• Stated problem: Display each line in the material below that contains the word "Open".

• Entries:

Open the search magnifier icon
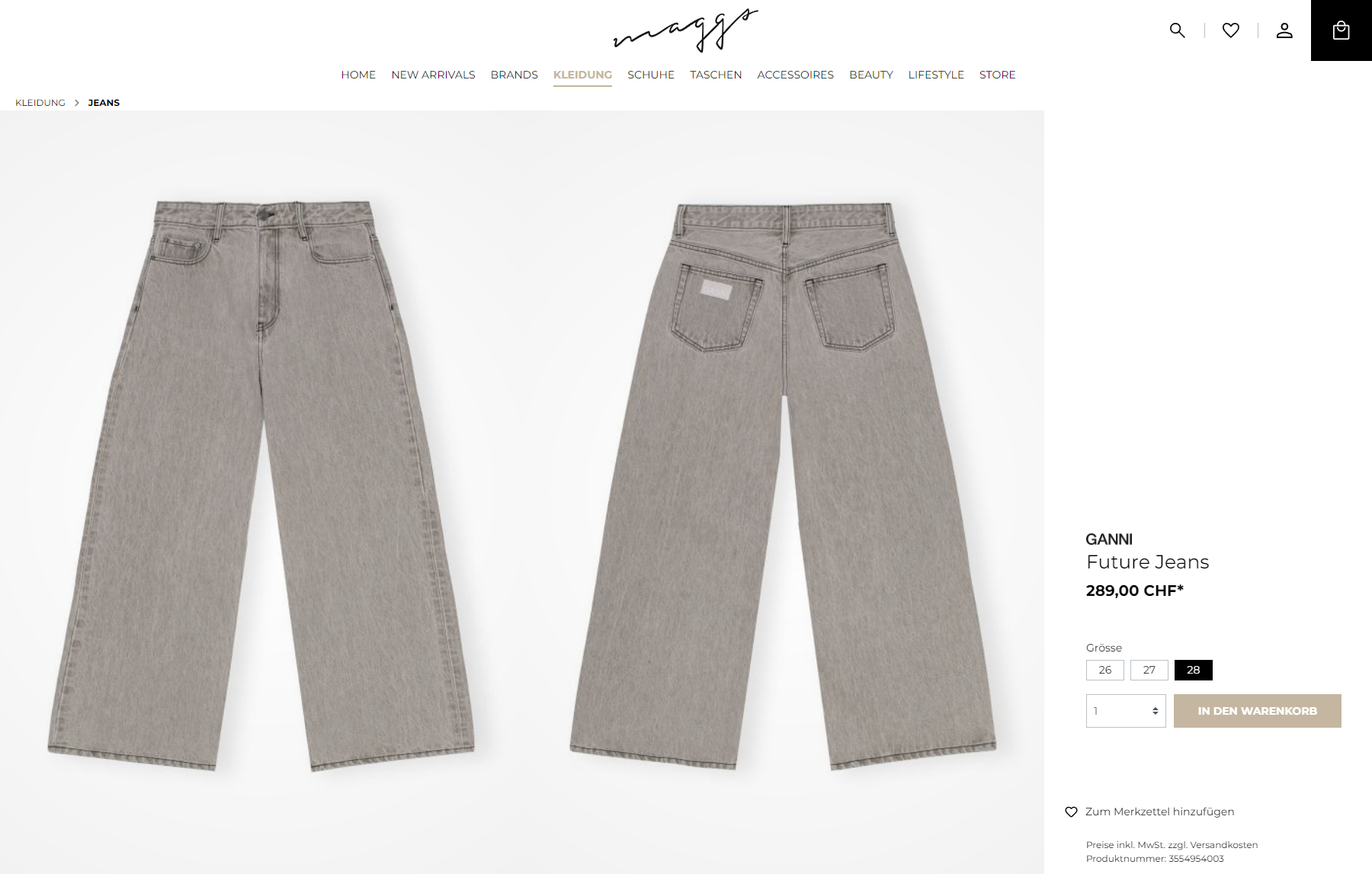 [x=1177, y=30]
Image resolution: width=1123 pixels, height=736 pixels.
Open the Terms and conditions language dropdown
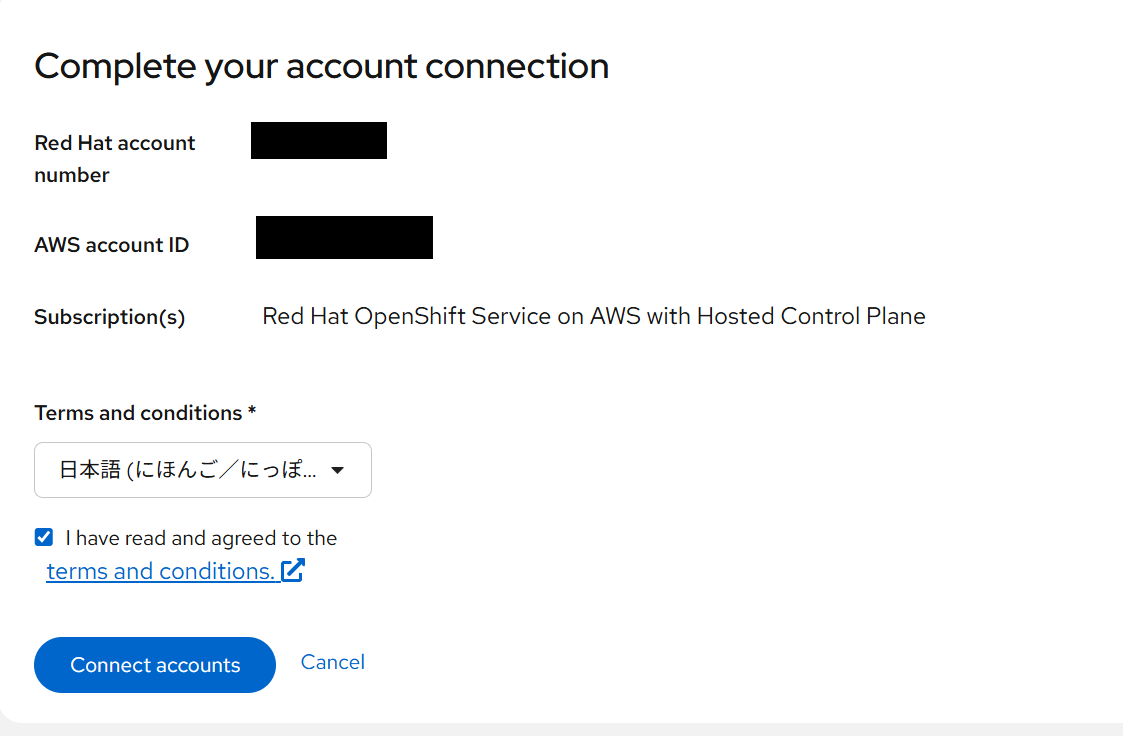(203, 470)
...
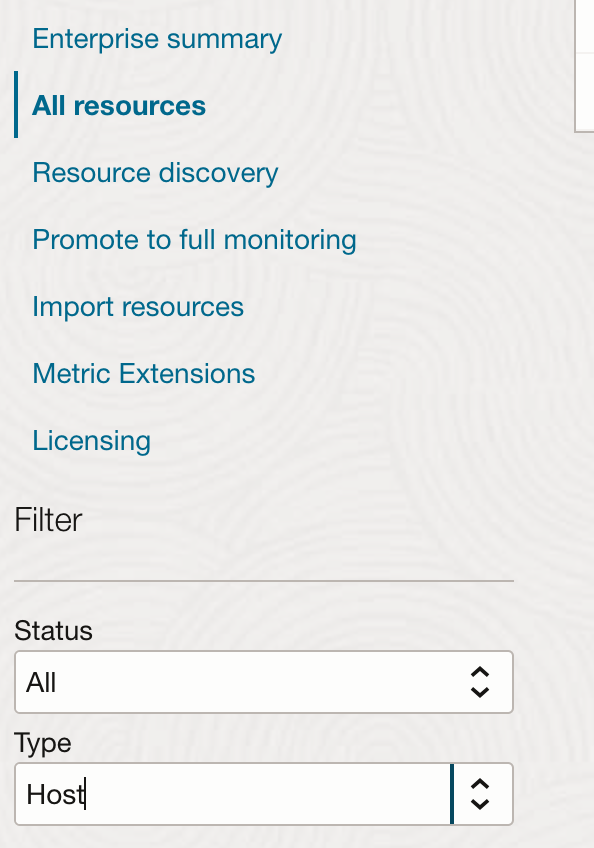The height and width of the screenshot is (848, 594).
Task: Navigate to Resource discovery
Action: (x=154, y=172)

• The completed task:
Open the search magnifier icon
Open the Terms and conditions language dropdown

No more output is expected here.